## [Your instructions]
With the pictures excluded, repeat every entry exactly.

## [Records to process]

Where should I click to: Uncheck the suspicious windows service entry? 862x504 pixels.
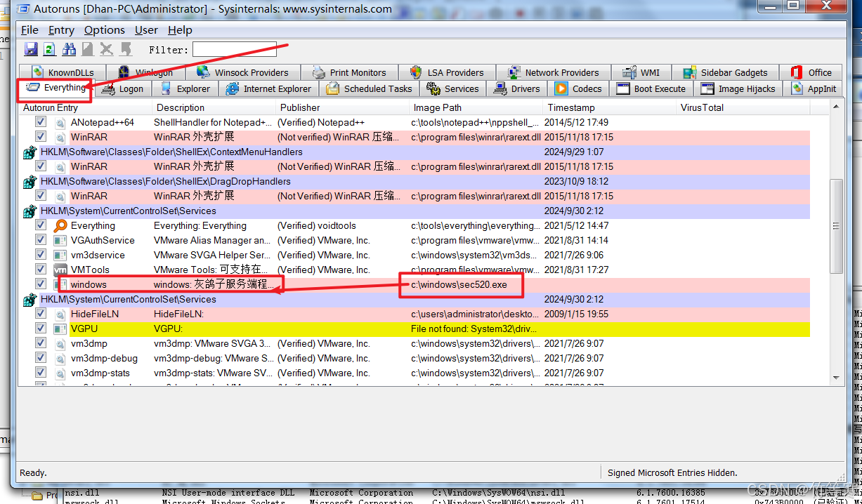click(41, 285)
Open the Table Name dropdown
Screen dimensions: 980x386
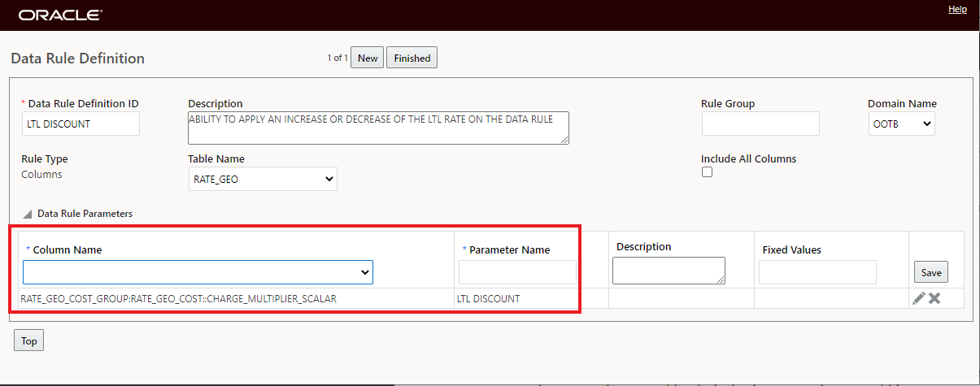coord(262,179)
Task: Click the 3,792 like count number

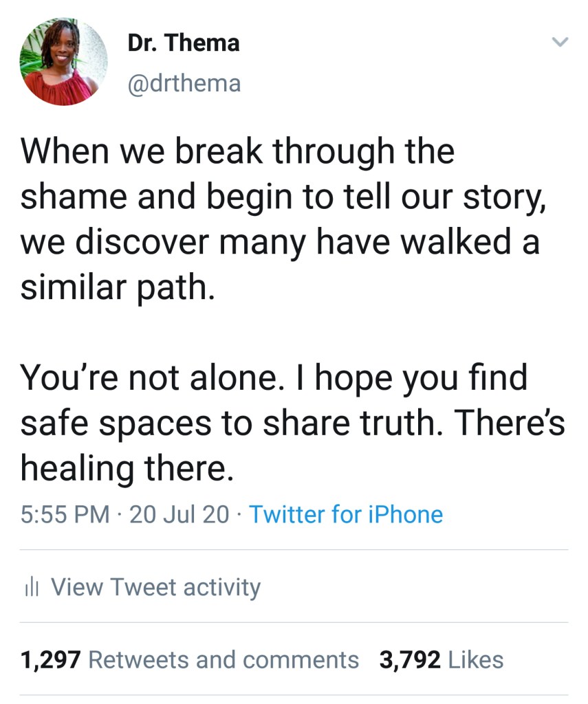Action: pyautogui.click(x=410, y=660)
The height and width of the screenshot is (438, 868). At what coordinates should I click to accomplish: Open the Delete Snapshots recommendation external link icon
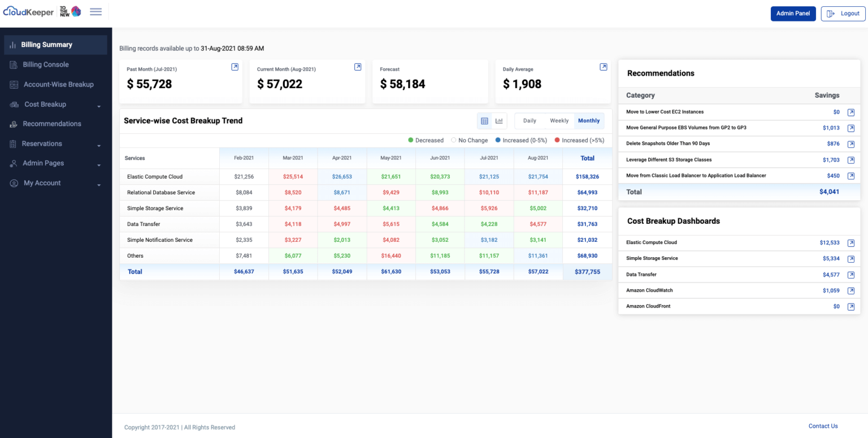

## [Output of the task]
Where should I click to: Uncheck the suspicious windows service entry? 862x504 pixels.
click(41, 285)
Open the Table Name dropdown
Screen dimensions: 980x386
coord(262,179)
Task: Click the 3,792 like count number

Action: pyautogui.click(x=410, y=660)
The height and width of the screenshot is (438, 868). At what coordinates should I click to accomplish: Open the Delete Snapshots recommendation external link icon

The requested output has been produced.